## Stored data entries:
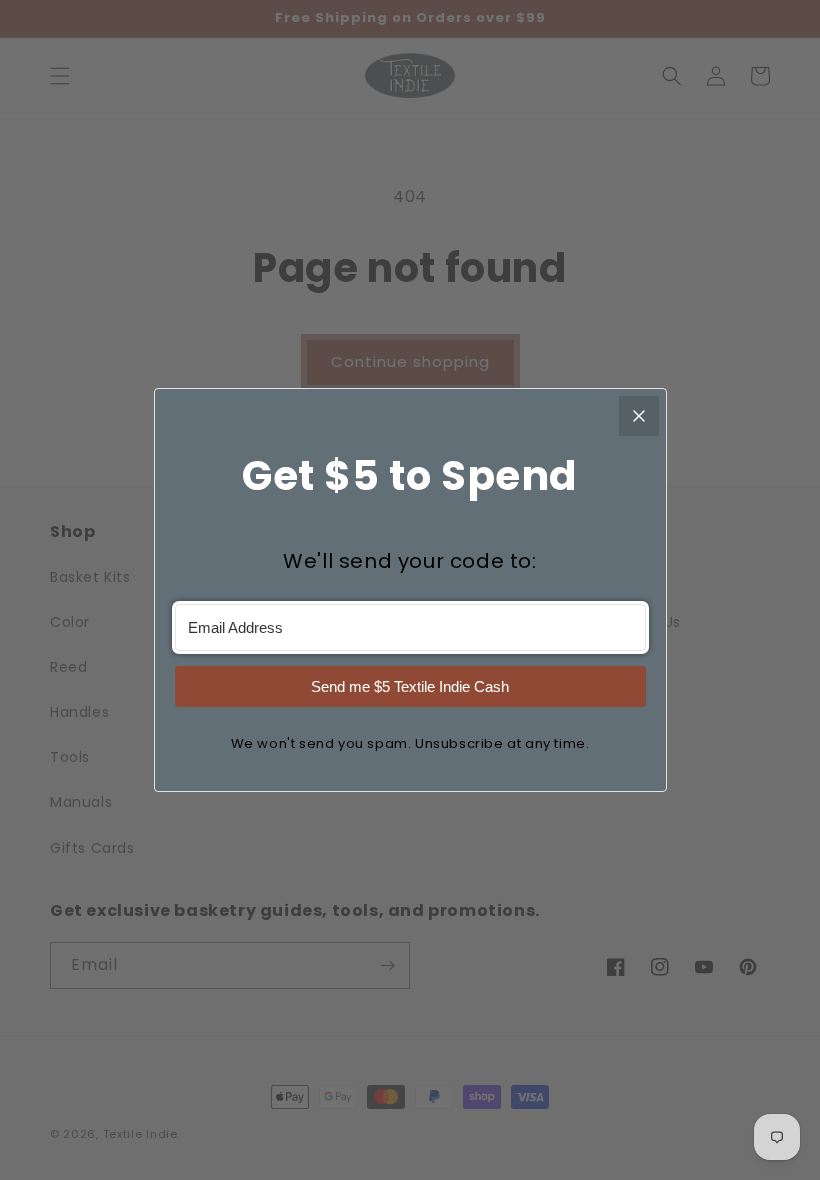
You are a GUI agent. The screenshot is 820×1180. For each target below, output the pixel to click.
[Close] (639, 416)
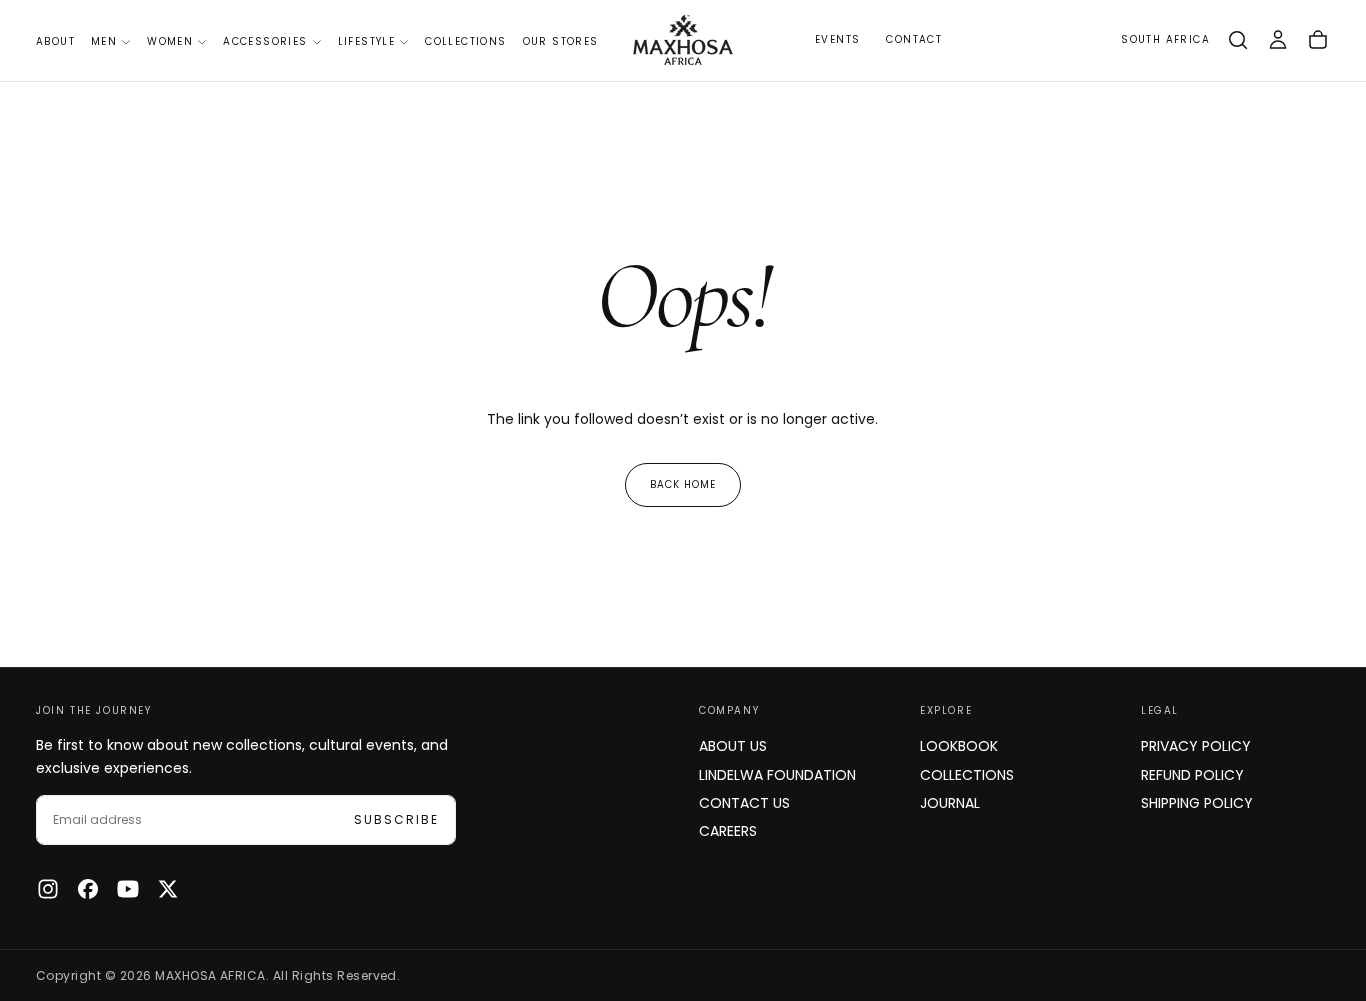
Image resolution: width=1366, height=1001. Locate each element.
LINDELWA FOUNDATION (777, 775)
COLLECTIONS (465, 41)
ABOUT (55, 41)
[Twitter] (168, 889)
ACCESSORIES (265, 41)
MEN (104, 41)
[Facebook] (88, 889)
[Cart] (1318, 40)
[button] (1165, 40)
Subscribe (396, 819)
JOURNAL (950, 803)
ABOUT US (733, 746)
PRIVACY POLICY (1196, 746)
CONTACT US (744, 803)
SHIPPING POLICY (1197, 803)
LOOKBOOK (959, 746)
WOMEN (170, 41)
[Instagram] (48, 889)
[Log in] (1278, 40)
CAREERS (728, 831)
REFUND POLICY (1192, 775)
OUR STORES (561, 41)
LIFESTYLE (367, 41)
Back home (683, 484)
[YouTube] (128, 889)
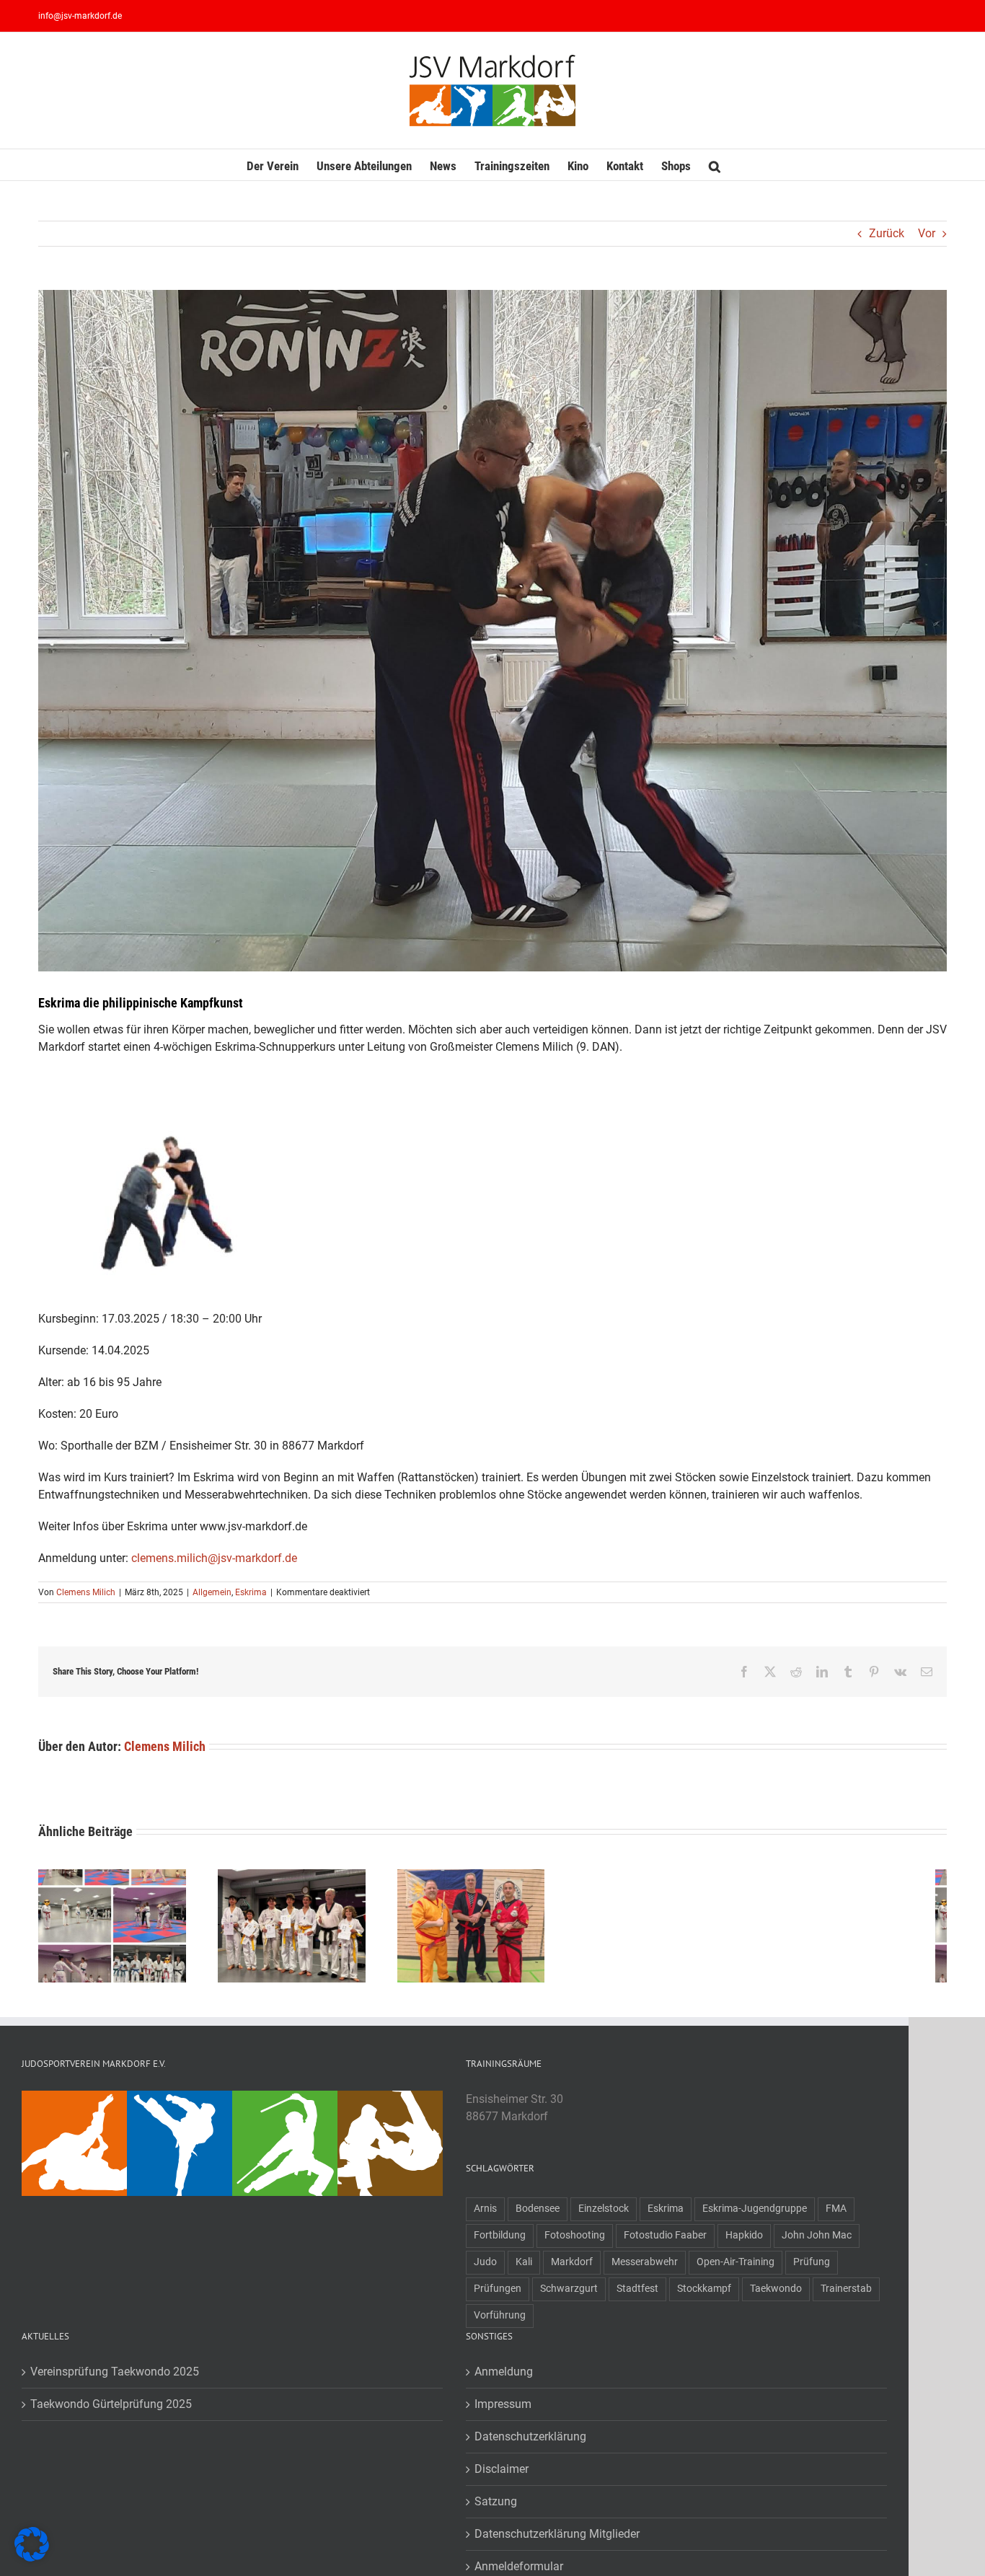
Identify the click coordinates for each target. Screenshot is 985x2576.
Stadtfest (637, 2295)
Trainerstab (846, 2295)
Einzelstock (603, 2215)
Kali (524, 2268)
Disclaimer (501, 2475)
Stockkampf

## REQUIREMENT:
If a line in the entries holds the string "POLICY", copy it.

## REPLY:
PRIVACY POLICY (1196, 746)
SHIPPING POLICY (1197, 803)
REFUND POLICY (1192, 775)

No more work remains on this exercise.